The ambient electrocatalytic NH₃ synthesis (NRR) by utilization of H₂O and N₂ feedbacks (NRR) has emerged as a promising alternative for the NH₃ production to the traditional energy-intensive Haber-Bosch process. However, its large-scale application is hindered by the competing H₂ evolution reaction (HER) and the high dissociation barrier of the N≡N bond, which cause the efficiency of NH₃ production unsatisfactory, i.e., low NH₃ selectivity (Faradaic efficiency, FE) and yield rate. Therefore, developing effective strategies to lower the high dissociation barrier of the N≡N bond and suppress the parasitic HER is highly desirable for improving the efficiency of the NH₃ electrosynthesis.

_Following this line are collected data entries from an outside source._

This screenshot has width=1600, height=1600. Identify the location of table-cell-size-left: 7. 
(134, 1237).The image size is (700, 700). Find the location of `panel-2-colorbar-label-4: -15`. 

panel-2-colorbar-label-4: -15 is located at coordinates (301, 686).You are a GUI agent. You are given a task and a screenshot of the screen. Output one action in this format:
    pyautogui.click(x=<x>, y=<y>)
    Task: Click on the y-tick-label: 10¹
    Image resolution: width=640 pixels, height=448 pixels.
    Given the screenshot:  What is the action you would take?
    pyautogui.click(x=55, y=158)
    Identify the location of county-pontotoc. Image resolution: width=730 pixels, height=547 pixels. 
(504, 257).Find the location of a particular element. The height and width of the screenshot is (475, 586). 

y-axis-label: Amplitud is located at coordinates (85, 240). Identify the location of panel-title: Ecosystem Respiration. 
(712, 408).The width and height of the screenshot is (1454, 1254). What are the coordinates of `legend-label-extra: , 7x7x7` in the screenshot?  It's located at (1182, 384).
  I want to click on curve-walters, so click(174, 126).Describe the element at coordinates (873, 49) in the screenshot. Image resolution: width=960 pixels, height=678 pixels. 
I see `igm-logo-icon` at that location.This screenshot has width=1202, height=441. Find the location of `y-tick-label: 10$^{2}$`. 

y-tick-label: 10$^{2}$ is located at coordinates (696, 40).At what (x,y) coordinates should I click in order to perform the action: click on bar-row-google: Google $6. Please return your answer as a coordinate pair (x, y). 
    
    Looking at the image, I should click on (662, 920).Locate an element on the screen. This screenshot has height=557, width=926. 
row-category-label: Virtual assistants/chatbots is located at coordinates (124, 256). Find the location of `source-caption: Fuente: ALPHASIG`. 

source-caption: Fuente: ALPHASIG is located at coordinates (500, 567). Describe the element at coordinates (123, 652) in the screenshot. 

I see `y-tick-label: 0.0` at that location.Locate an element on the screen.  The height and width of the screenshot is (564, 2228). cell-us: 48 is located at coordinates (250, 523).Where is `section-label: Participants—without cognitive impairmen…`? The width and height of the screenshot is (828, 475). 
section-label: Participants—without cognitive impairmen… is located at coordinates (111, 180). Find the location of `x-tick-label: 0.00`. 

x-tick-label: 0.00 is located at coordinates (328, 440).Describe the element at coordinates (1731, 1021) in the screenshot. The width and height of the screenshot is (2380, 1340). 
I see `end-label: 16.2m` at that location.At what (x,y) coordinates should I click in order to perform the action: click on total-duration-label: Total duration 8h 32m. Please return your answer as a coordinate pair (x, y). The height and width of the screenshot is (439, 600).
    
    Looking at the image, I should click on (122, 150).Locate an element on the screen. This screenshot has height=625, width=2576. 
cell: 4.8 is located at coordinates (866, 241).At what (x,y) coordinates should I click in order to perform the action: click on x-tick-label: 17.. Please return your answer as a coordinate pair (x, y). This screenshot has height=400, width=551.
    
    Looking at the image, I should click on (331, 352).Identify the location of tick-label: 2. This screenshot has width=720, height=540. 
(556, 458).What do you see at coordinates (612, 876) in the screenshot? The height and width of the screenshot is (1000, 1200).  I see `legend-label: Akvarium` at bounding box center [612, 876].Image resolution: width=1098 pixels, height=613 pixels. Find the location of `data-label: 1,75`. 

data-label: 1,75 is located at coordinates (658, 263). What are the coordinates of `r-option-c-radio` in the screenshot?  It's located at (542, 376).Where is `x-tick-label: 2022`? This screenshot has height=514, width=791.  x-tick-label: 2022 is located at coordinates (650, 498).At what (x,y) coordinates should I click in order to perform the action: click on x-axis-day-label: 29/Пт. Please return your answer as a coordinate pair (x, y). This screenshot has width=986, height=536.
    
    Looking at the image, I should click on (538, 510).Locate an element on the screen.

Theoretical investigations have profiled MXenes as promising catalysts for the NRR, especially MXenes containing Ti atoms in favor of weakening the N≡N bond with high adsorption energy and thereby facilitating nitrogen cleavage. However, such Ti-containing MXenes practically exhibit a rather low ammonia yield and unsatisfactory FE (<10%) as the basal plane of MXenes in solution unavoidably suffers from the functionalization of inactive functional F* and OH*groups, which mask the active metal sites for binding N₂. To address this issue, we developed a surface termination modified strategy to enhance surface catalytic reactivity of MXene (Ti₃C₂T_x) nanosheets by ironing out inactive F* and OH* terminals to expose more active sites and introducing Fe to reduce the surface work function. Consequently, the well-optimized MXene/TiFeO_x-700 catalyst achieved excellent NH₃ FE of 25.44% and NH₃ yield of 2.19 µg cm^-2 h^-1 (21.9 µg mg^-1 h^-1), outperforming all reported MXene-based NRR catalysts. This surface termination modification methodology provides a feasible strategy for rationally improving the surface reactivity of MXene-based catalysts for efficiency improvement of electrochemical ammonia production.

Precious metal Pd has the intrinsic superiority in adsorbing N₂ molecule and wrecking the high cleavage barrier of the N≡N bond; however, its over-strong adsorption ability is unfavorable to the desorption of the produced NH₃ during the NRR, which weighs heavily against the NH₃ productivity. We presented a hydrogen substituted graphdiyne (HsGDY) tuned strategy for regulating the ability of the active Pd sites toward the nitrogen adsorption and NH₃ desorption by in-situ growing Pd clusters onto HsGDY. With the electron-rich acetylene linkages of HsGDY, the d band center of active Pd atoms downward shifts from the Fermi level that reduces the adsorption energy of N₂ and benefits the desorption of produced NH₃ from the surface of Pd/HsGDY to recover active sites, eventually resulting in a selectively facilitated NH₃ production. As a result, the Pd/HsGDY catalyst attained 44.45% of NH₃ FE and 11.59 µg cm^-2 h^-1 (115.93 µg mg^-1 h^-1) of NH₃ yield, far superior to other reported Pd-based catalysts. This strategy provides a novel route by massaging different performance-enhancing factors of an NRR catalyst to promote the production rate and selectivity of NH₃ synthesis.

Considering the hydrogenation reactions essential to the aqueous NRR, acidic aqueous electrolytes would be an optimum strategy for the aqueous NRR as long as the proton content and the HER kinetics can be well balanced. To suppress the HER kinetics in favor of the NRR, we developed a HER-suppressed electrolyte for promoting the NRR by adopting hydrophilic poly(ethylene glycol) (PEG) as the aqueous electrolyte additive by virtue of its molecular crowding effect, which promotes the NRR by retarding the HER kinetics. On a TiO₂ nanoarray electrode, a significantly improved NRR activity with an NH₃ FE of 32.13 % and an NH₃ yield of 18.19 µg·cm^-2·h^-1 (1.07 µmol·cm^-2·h^-1) was achieved in the PEG-containing acidic electrolyte, 9.4 times and 3.5 times higher than those delivered in the pure acidic electrolytes, respectively. Similar enhancements are achieved with Pd/C and Ru/C as catalysts, as well as in an alkaline electrolyte, demonstrating a universally positive effect of molecular crowding to the NRR.

In summary, three types of performance-enhancing strategies including exposing more active sites, regulating intrinsic activity of the active sites, and suppressing the parasitic HER of the aqueous electrolyte, were rationally proposed and studied in pursuit of high NH₃ FEs and yields. It is believed that the strategies and results in this thesis can cast new lights on the efficiency improvement of the artificial NH₃ production via NRR and is expected to apply to other electrocatalytic systems, such as electrochemical CO₂ reduction, electrochemical nitrate reduction, and so on.